Just a quick Q?
My garage told me that if the pre cat started to fail the bits would just come out the rear pipe?
So could some one confirm where the pre cat is and where the bits go to cause damage
Thanks
The bits would go two places: 1) clogging the main cat. They would not go out the exhaust because the main cat is in the way. 2) into the engine where they will do damage. It seems counterintuitive but apparently it does happen.
Oh and I'd say you need a new garage.
Quote from: "jimbob366"So could some one confirm where the pre cat is Thanks
The Pre-cat is (or should it be pre-cats are?) inside the exhaust manifold, so they either go one way or the other as Steve said.
Quote from: "jimbob366"Just a quick Q?
My garage told me that if the pre cat started to fail the bits would just come out the rear pipe?
So could some one confirm where the pre cat is and where the bits go to cause damage
Thanks
Your garage should know better s:? :? s:?
Most garages won't believe you when you tell them that precat gets in the engine, so be ready to tell them how:
1) precat becomes brittle, breaks away from manifold and clogs the main cat. This causes backpressure towards the engine.
2) As the Mr2 engine has VVTi, this means the exhaust valves are open at the same time as the inlet valve (i.e. when the piston for a particular cylinder is drawing fuel / air into it). This is known as "Valave overlap" as both valves are open momentarily at the same time. Basically, the suction is what draws the particles into your engines cylinders.
3) The particles of precat are very hard and scrape up and down the cylinder walls with the piston. This puts scores into the cylinder walls and allows oil to pass the piston rings. For this reason, your engine starts to burn oil excessively and therefore buggers up everything else, even more.
Anybody who has any other theories to this, please feel free to offer them instead of this....
cheers,
Richie
this is the theory I gave to my Toyota garage told me "those engines use a lot of oil, it's normal" s:lol: :lol: s:lol: (mine used no oil between services until now: 49000km)...
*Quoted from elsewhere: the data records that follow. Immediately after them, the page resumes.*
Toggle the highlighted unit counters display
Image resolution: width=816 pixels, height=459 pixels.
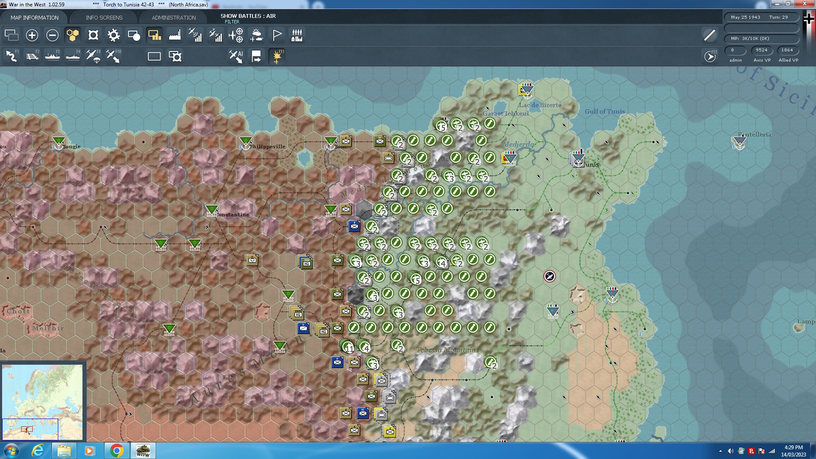[154, 35]
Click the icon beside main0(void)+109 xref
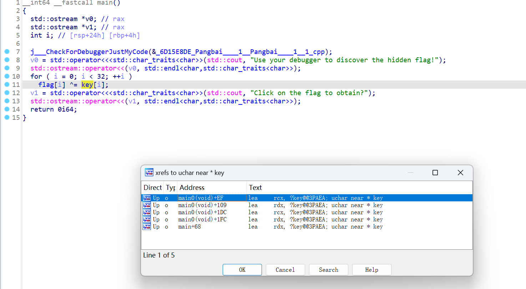Screen dimensions: 526x289 [146, 205]
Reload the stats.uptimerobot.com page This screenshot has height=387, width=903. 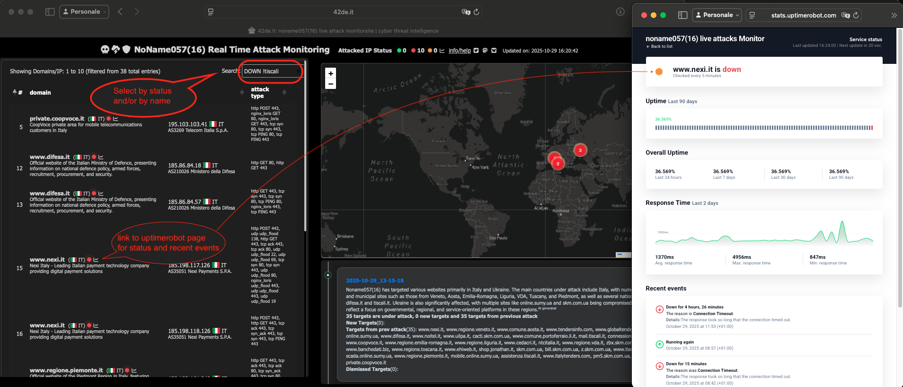tap(856, 15)
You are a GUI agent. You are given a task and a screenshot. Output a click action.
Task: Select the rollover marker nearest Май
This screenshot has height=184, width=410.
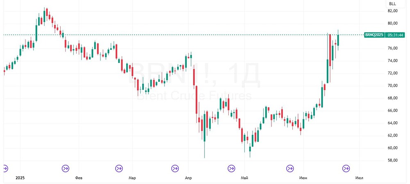tap(232, 168)
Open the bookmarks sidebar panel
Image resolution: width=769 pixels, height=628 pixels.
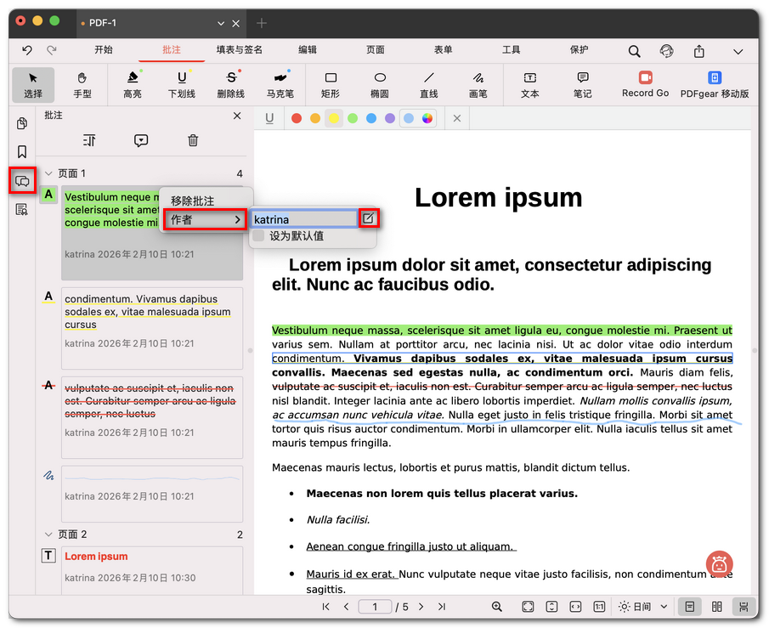22,152
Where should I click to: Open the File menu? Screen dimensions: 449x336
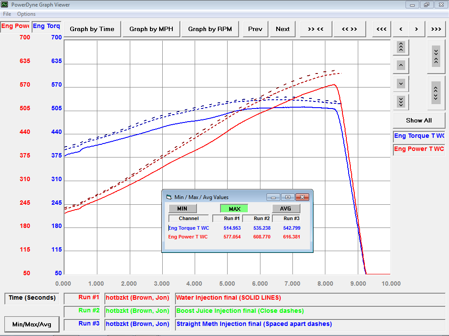(7, 14)
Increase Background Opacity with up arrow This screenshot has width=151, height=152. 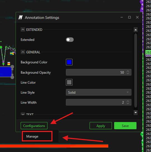point(128,71)
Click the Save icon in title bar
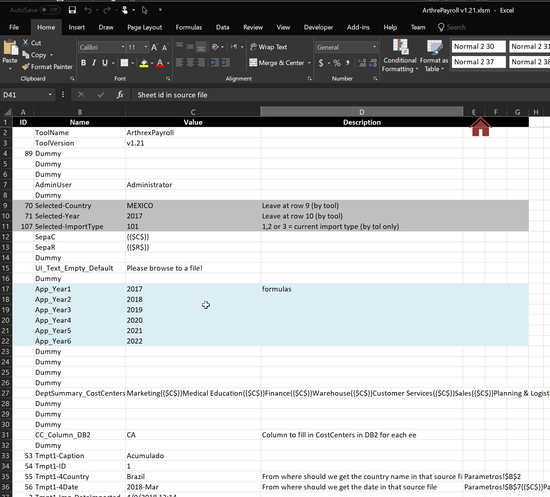 click(72, 10)
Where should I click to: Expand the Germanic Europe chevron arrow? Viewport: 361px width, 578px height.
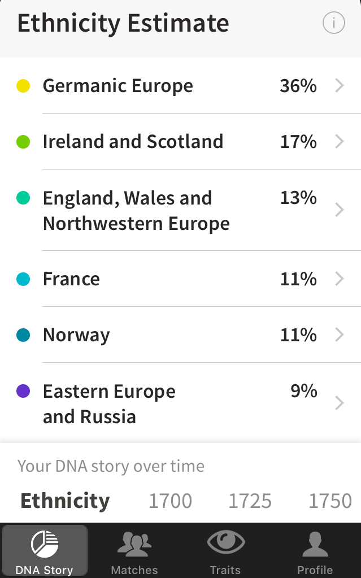[x=340, y=86]
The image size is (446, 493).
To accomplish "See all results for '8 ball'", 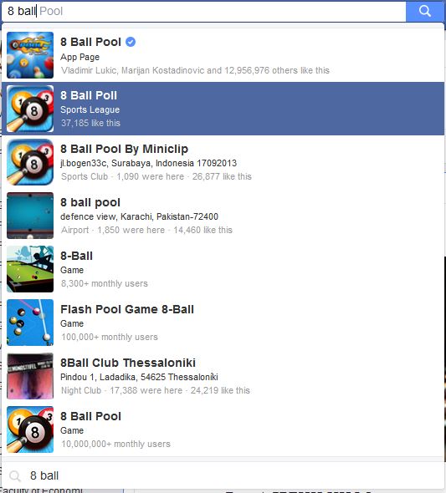I will click(223, 475).
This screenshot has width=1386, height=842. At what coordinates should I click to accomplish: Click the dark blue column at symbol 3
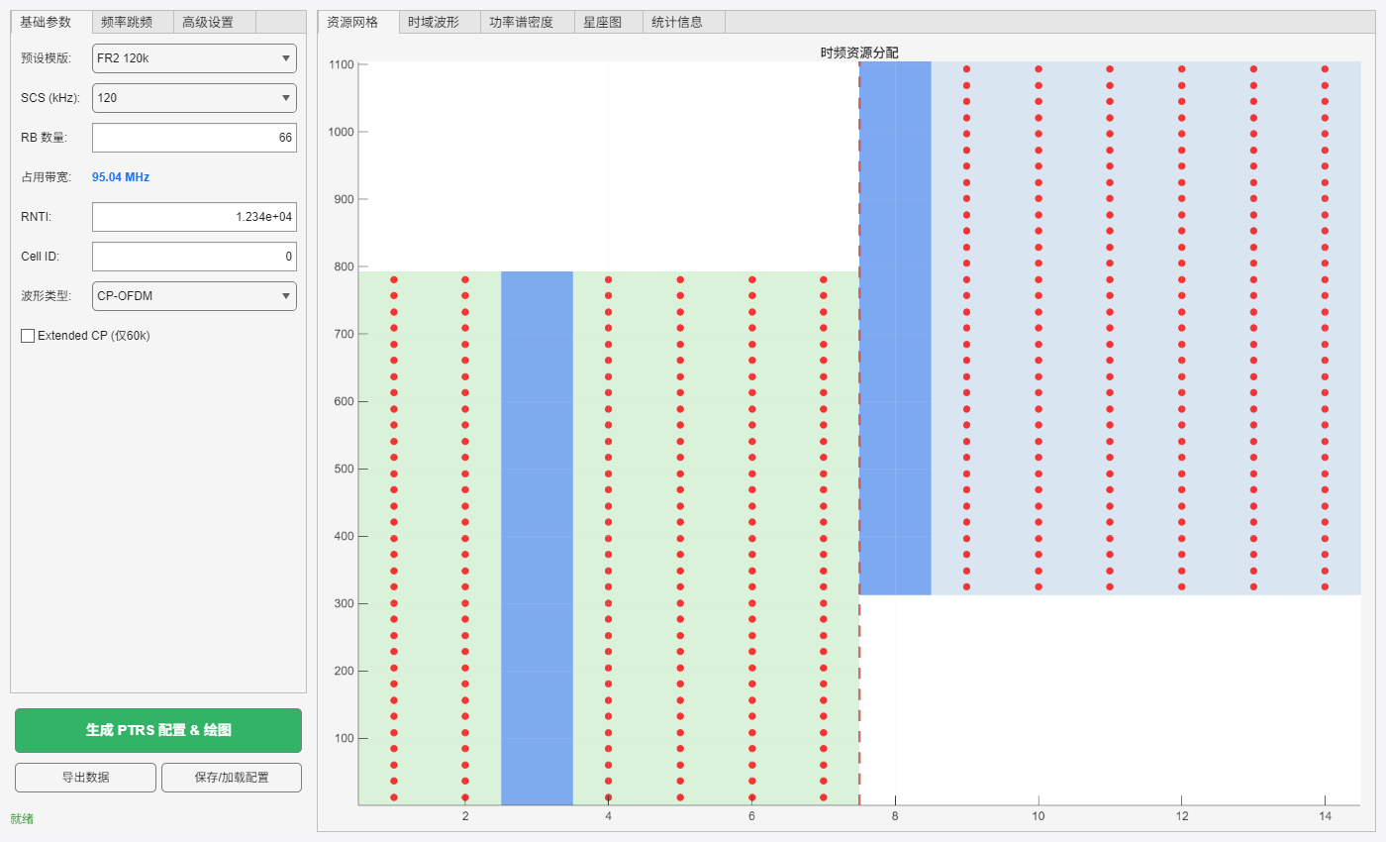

I am still under warranty so I does it means a free new engine soon? s:twisted: :twisted: s:twisted:
Quote from: "dreambackup"this is the theory I gave to my Toyota garage told me "those engines use a lot of oil, it's normal" s:lol: :lol: s:lol: (mine used no oil between services until now: 49000km)...
I am still under warranty so I does it means a free new engine soon? s:twisted: :twisted: s:twisted:
Mine has never used a drop of oil in 21000 miles s:wink: :wink: s:wink:
Quote from: "Richie"Most garages won't believe you when you tell them that precat gets in the engine, so be ready to tell them how:
1) precat becomes brittle, breaks away from manifold and clogs the main cat. This causes backpressure towards the engine.
2) As the Mr2 engine has VVTi, this means the exhaust valves are open at the same time as the inlet valve (i.e. when the piston for a particular cylinder is drawing fuel / air into it). This is known as "Valave overlap" as both valves are open momentarily at the same time. Basically, the suction is what draws the particles into your engines cylinders.
3) The particles of precat are very hard and scrape up and down the cylinder walls with the piston. This puts scores into the cylinder walls and allows oil to pass the piston rings. For this reason, your engine starts to burn oil excessively and therefore buggers up everything else, even more.
Anybody who has any other theories to this, please feel free to offer them instead of this....
cheers,
Richie
minor point, but valve overlap is not a function of VVTI. other than that pretty much spot on.